Примерно через милю он увидел на северо-западном участке неба отражение пламени костров.

Он остановился, чтобы лучше обдумать ситуацию. Событие происходит совсем недалеко, за холмом справа, гораздо ближе, чем он сначала решил. Может, стоит свернуть на юг, чтобы уйти подальше. Там могли быть часовые, и ему совсем не хотелось с ними столкнуться.

Но он не двигался. Стоял, прижавшись к дереву спиной, смотрел на холм, слушал барабаны и крики. Может, следует узнать, что происходит за холмом. На это не потребуется много времени. Он скользнул по холму вверх: он бросит взгляд на происходящее и продолжит свой путь. Никто его не увидит. Он будет остерегаться часовых. Луна, конечно, светит, но здесь, под тяжелым покровом листвы, ее свет почти незаметен.

Том двинулся вверх по холму, пригнувшись, иногда ползком, выбирая тени погуще, следя за малейшим движением. Нависающие ветви легко скользили по его кожаной куртке.

Монти говорил, что на западе что-то назревает. Какое то кочевое племя внезапно охвачено жаждой завоеваний и, вероятно, движется на восток. Может быть, городские племена заметили это движение и теперь доводят себя до состояния воинственной ярости?

Когда он приблизился к вершине холма, он стал еще осторожнее. Переползая от одной тени к другой, он внимательно рассматривал место впереди, прежде чем сделать следующий шаг. Шум за холмом усилился. Гремели барабаны, крики не прекращались. Возбужденно лаяли псы.

Он наконец достиг вершины и увидел внизу, в чашеобразной долине, кольцо огней и пляшущие кричащие фигуры. В центре огненного круга возвышалась сверкающая пирамида, отражавшая дрожащий отблеск костров.
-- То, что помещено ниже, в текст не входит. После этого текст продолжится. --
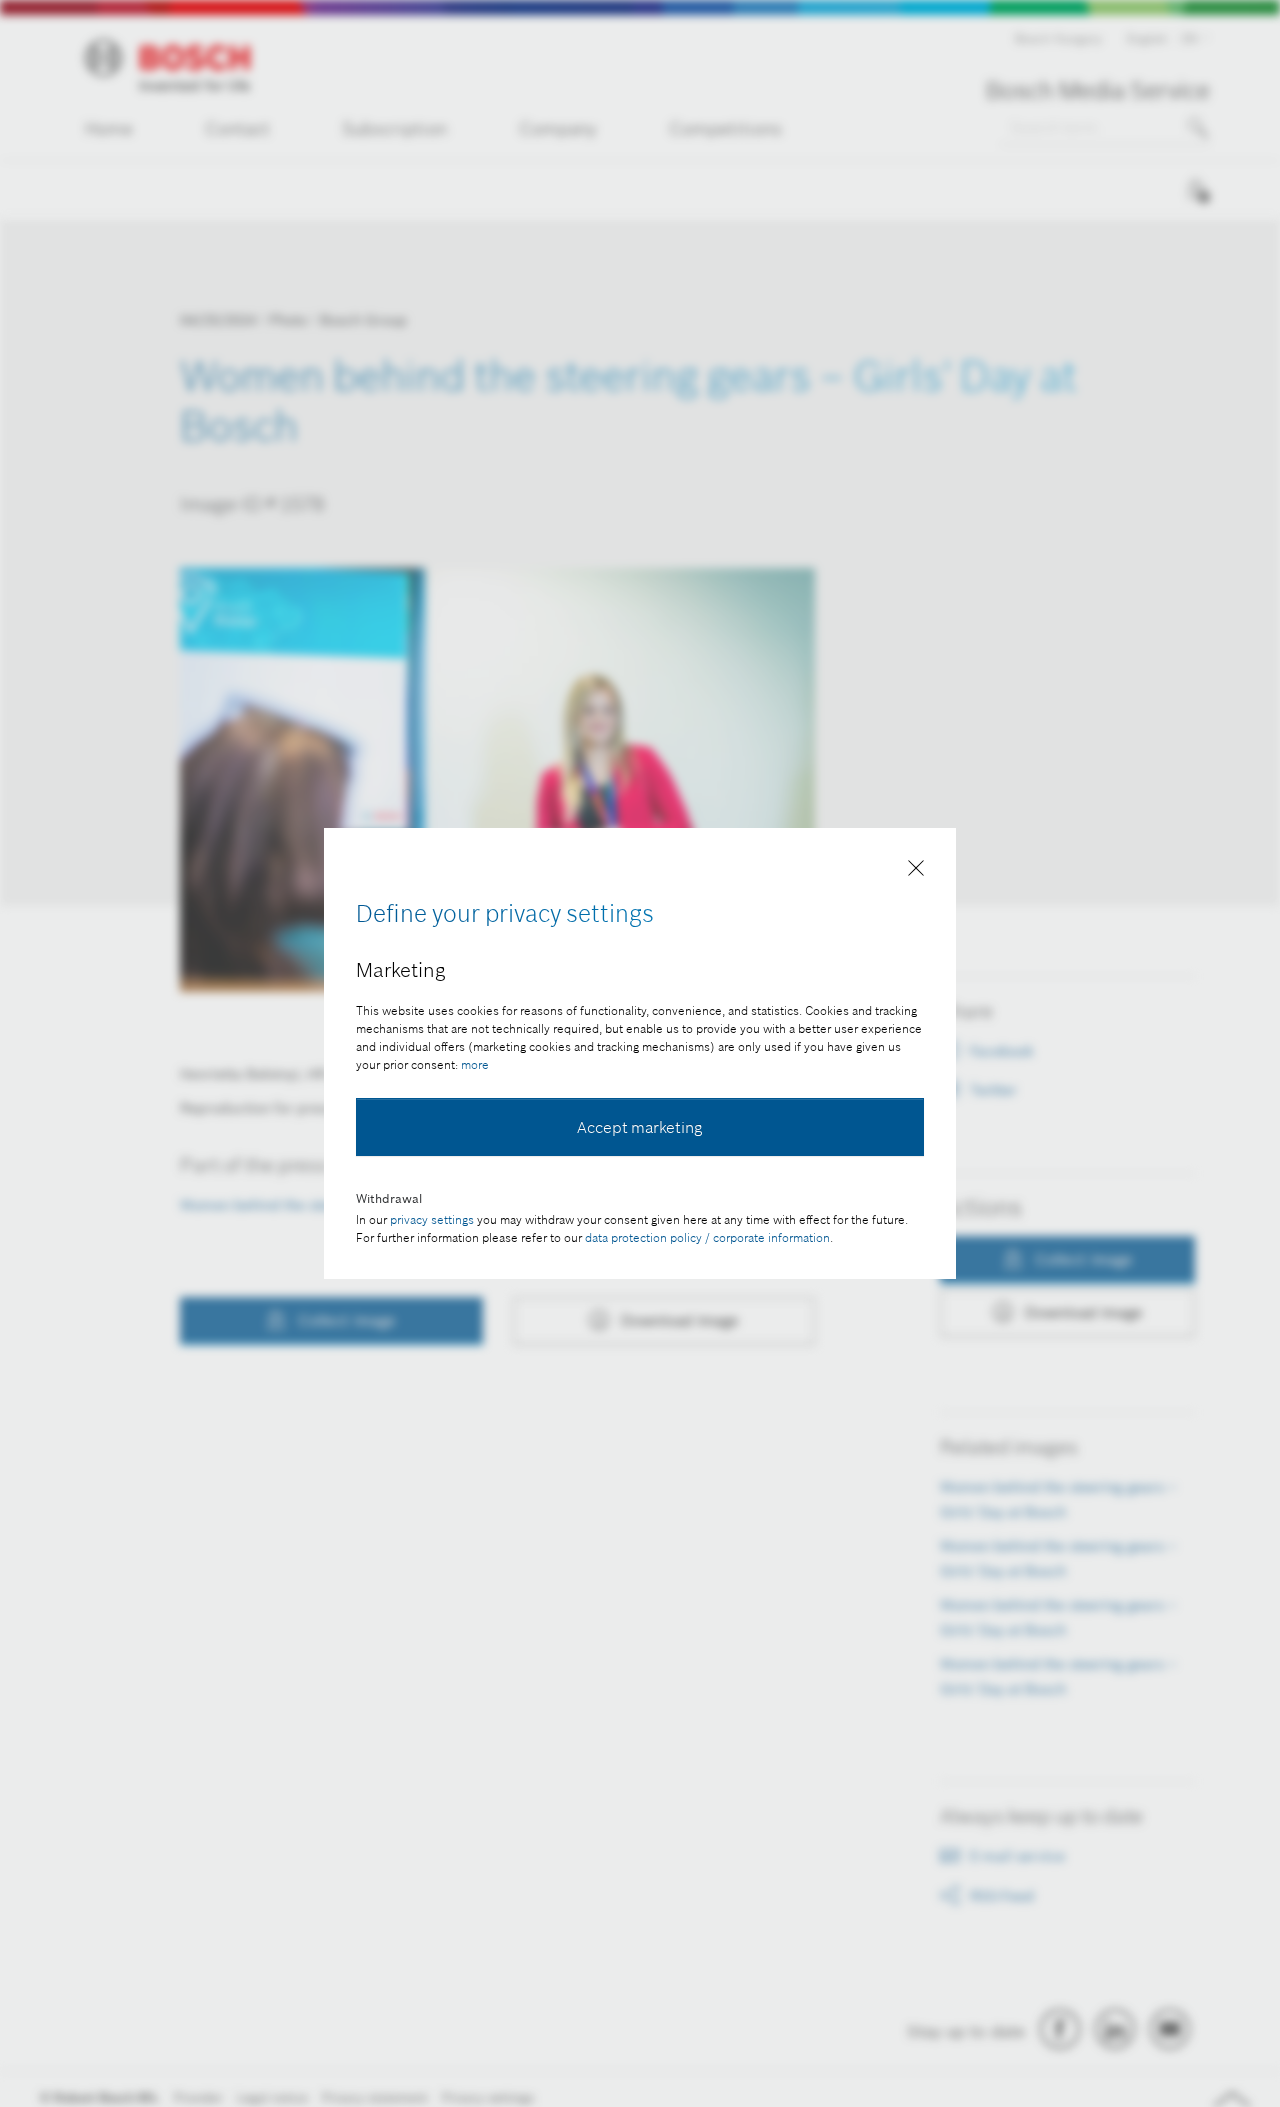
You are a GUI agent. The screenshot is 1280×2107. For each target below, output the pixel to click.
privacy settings (432, 1219)
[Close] (916, 872)
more (475, 1064)
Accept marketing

Пирамида из черепов, подумал он, из полированных человеческих черепов. Но тут же понял, что ошибается. Он смотрел на черепа давно умерших роботов, на блестящие головные кожухи роботов, чьи тела много столетий назад превратились в ржавчину.

Уилсон писал о таких пирамидах. Он размышлял о том, что они символизируют.

Том прижался к земле, чувствуя, как начинает дрожать. Он почти не обращал внимания на прыгающие кричащие фигуры, глядя только на пирамиду. Ее варварский блеск заставлял его дрожать; он начал осторожно отползать, подгоняемый растущим страхом.

У подножья холма он встал и двинулся на юго-запад, соблюдая осторожность, но торопясь. Постепенно крики и барабанная дробь смолкли, пока не превратились в отдаленное гудение. Том продолжал подгонять себя.

При первых признаках рассвета он отыскал убежище на день. Это была старая усадьба, стоявшая особняком на участке, окруженном чудом уцелевшей металлической изгородью. Посмотрев на восток, Кашинг попытался определить, где находится племя, и увидел лишь тонкую струйку дыма. Кирпичный дом был так плотно закрыт деревьями, что Том разглядел его, лишь пробравшись через пролом в изгороди. На крыше виднелись дымовые трубы, вдоль фасада шел полуобвалившийся портик. Виднелось еще несколько небольших кирпичных сооружений, полускрытых деревьями. Все заросло травой. Но кое-где виднелись заросли многолетних цветов, намного переживших хозяев дома.

Том в первых лучах рассвета осмотрел окрестности. Никаких следов недавних посетителей. Ни тропинок, ни примятой травы. Должно быть, много столетий назад дом разграбили, и больше не было причин заходить сюда.

Он не стал подходить к дому, удовлетворившись осмотром из-под прикрытия деревьев. Потом увидел густые заросли сирени. На четвереньках прополз в глубину и в центре обнаружил место, где можно было лежать.

Том сел, прижавшись спиной к переплетению стволов. Листва поглотила его. Увидеть здесь его было невозможно. Сняв колчан, он вместе с луком положил его в сторону, потом снял и развязал мешок. Достал сушеное мясо и отрезал кусок. Оно было жесткое и почти безвкусное, но это прекрасная еда в пути. Весит мало и хорошо поддерживает силы - первосортная говядина, высушенная до такого состояния, что в ней совсем не осталось влаги. Он жевал мясо и чувствовал, как отступает напряжение, словно в землю уходит. Том расслабился. Здесь его дневное убежище. Худшее позади. Он пересек город.

Том видел опасности города и миновал их незамеченным. Но, поразмыслив, он понял, что обманывает себя. Настоящей опасности не было. Ловушка - это случайность. Она предназначалась для медведя или оленя, и он лишь слепо шагнул в нее; сам виноват. Во враждебной неизвестной земле нельзя ходить по тропам. Нужно идти по бездорожью, в худшем случае параллельно тропам, и держать глаза и уши открытыми. Три года лесной жизни научили его этому, и он должен был помнить. Том предупредил себя, что больше не должен забывать. Годы в университете приучили его к обманчивой безопасности, изменили его образ мышления. Если он хочет выжить, то должен вернуться к старым привычкам.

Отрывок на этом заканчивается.